## Assignment
Rewrite the entries from the start through the line containing "Looking at the" as a numbered list, omitting blank lines and leaving out the pictures.

## Recorded information

━━━━

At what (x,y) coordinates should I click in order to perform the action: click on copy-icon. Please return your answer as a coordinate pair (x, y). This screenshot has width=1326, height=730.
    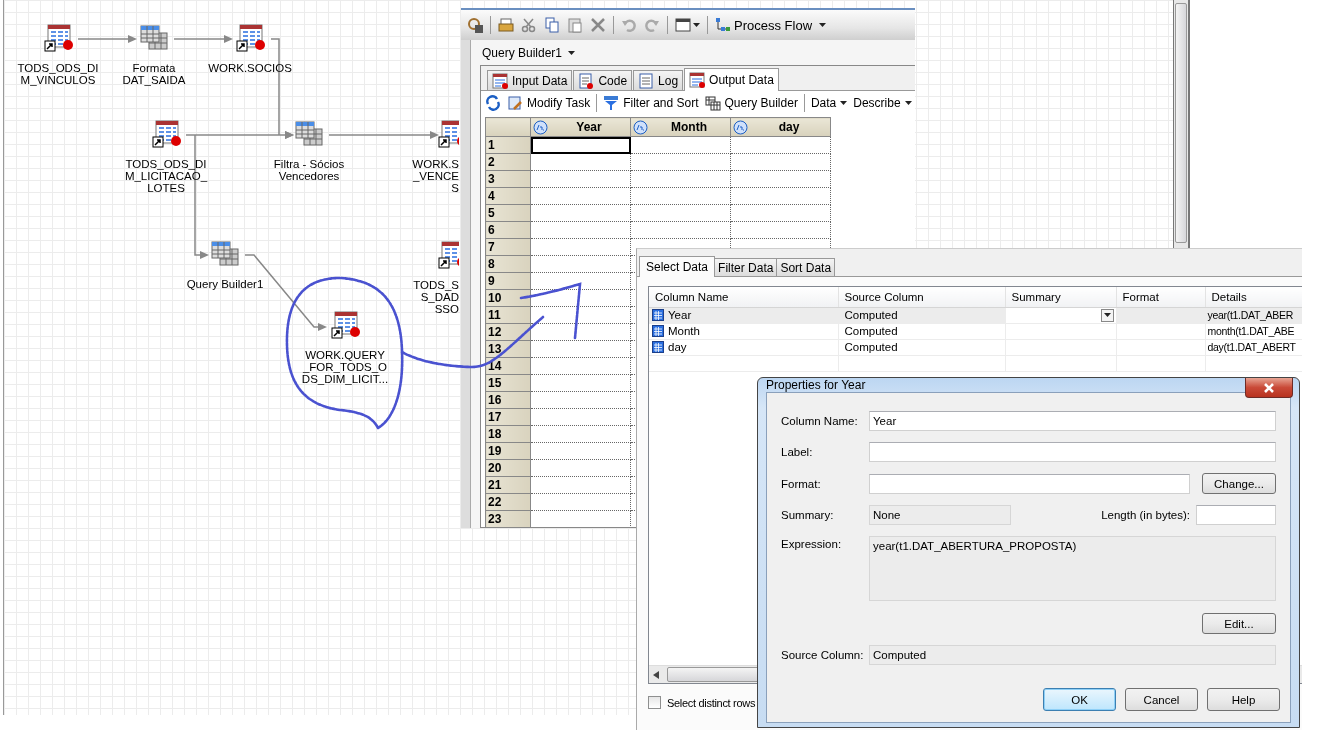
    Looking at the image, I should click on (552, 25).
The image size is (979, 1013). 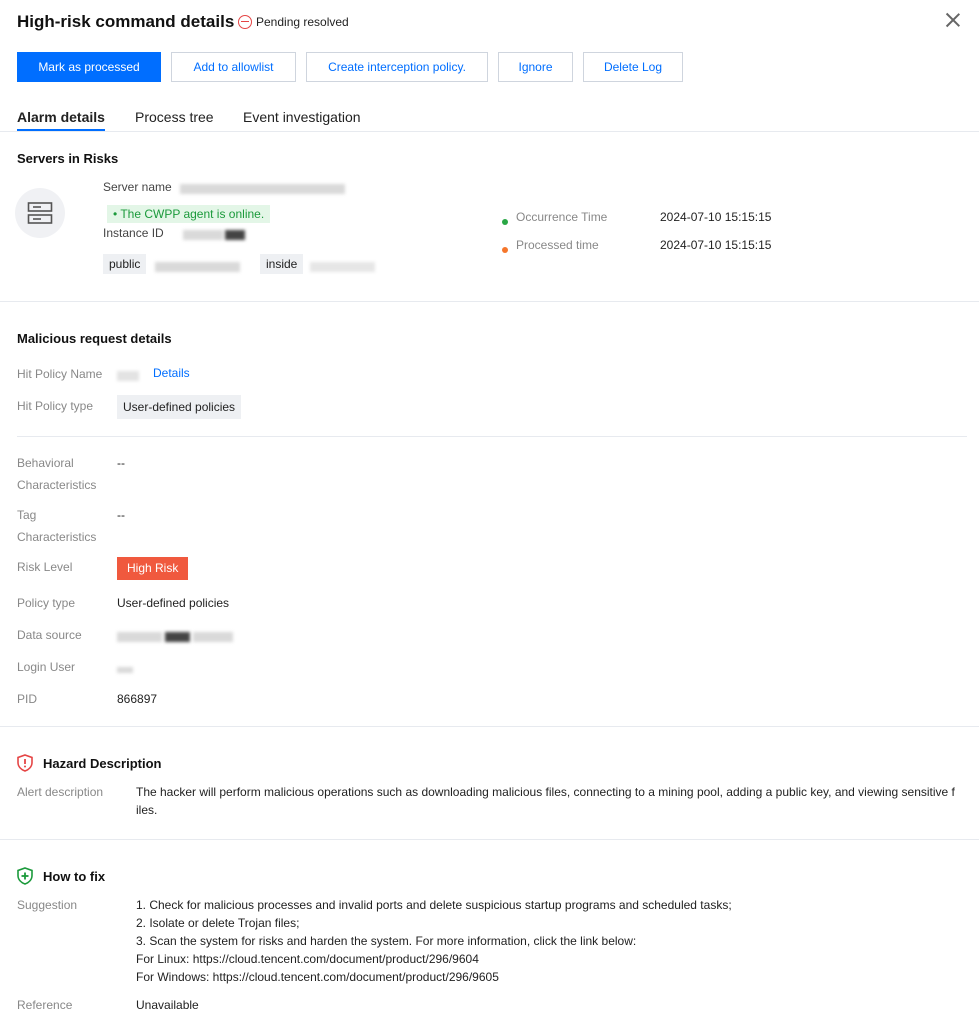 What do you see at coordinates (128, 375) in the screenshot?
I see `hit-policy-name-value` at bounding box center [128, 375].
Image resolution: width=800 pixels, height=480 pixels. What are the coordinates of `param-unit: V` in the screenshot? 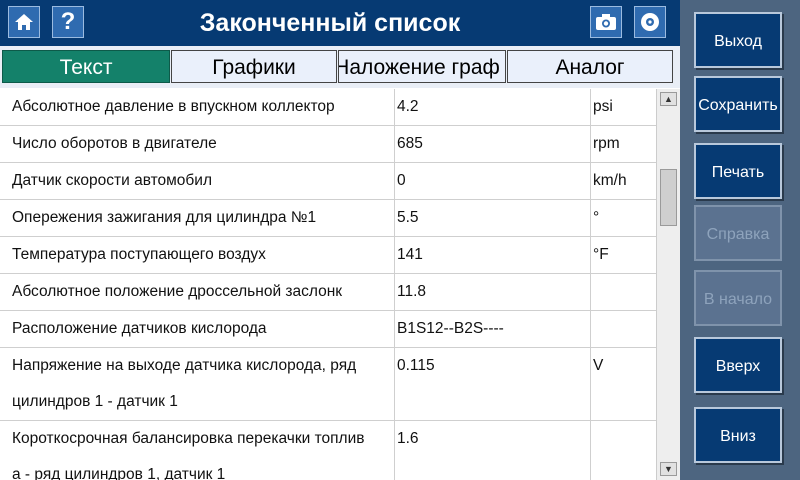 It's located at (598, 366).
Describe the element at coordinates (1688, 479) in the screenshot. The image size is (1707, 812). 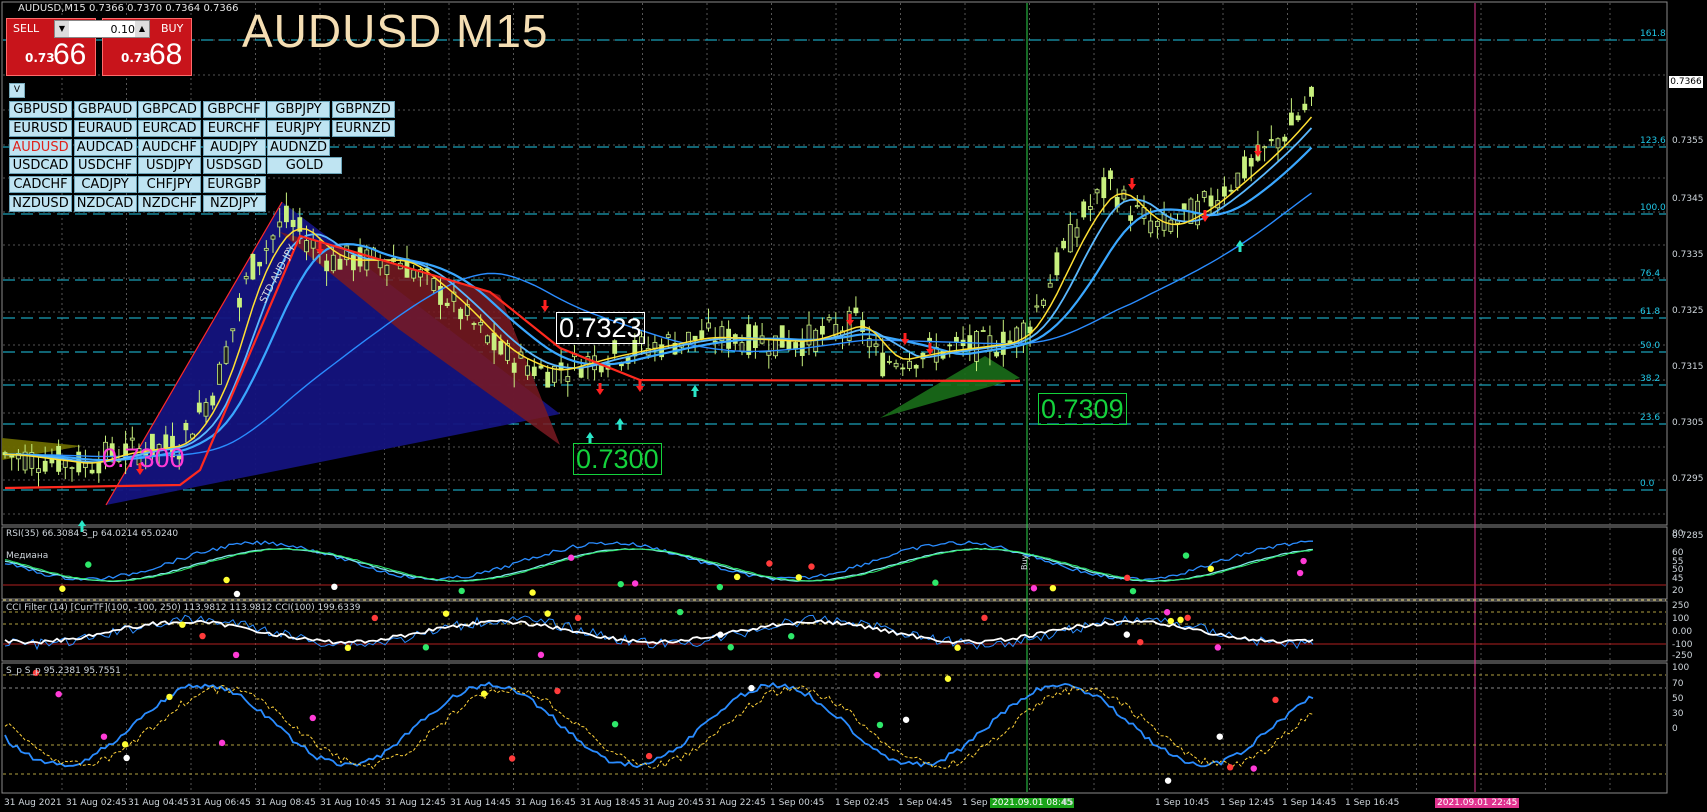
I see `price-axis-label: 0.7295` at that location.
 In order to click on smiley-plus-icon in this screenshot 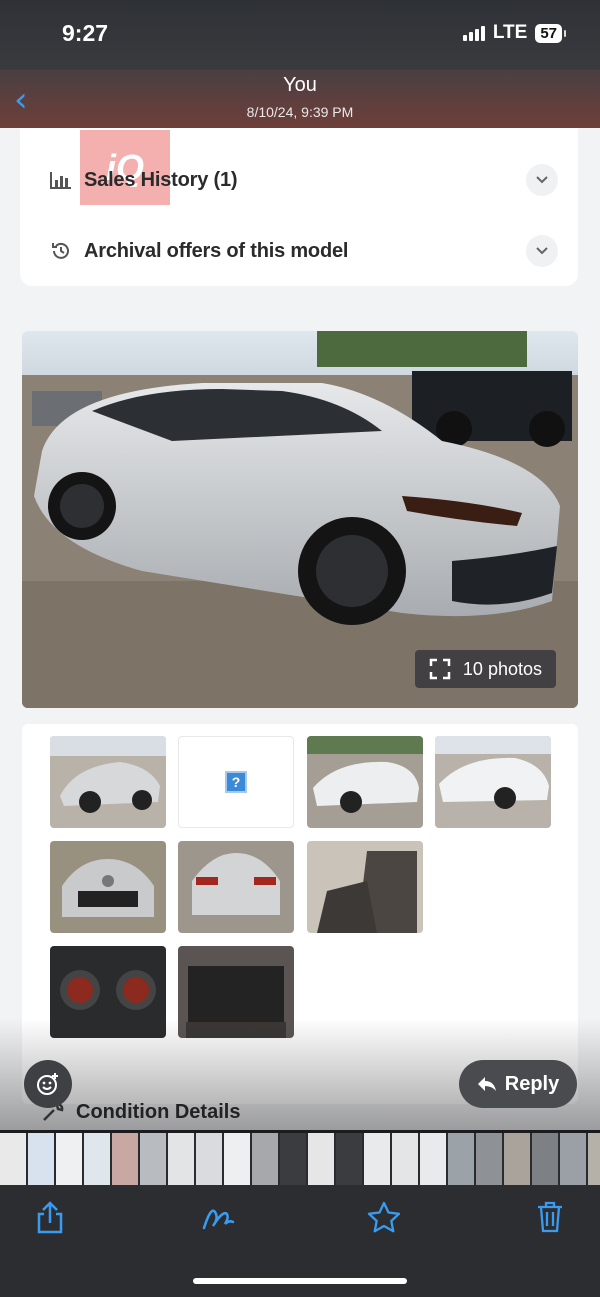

━━━━

## Answer to the problem
1. At what (x,y) coordinates should I click in order to perform the action: click on copy-icon. Please return your answer as a coordinate pair (x, y). This screenshot has width=1326, height=730.
2.     Looking at the image, I should click on (552, 25).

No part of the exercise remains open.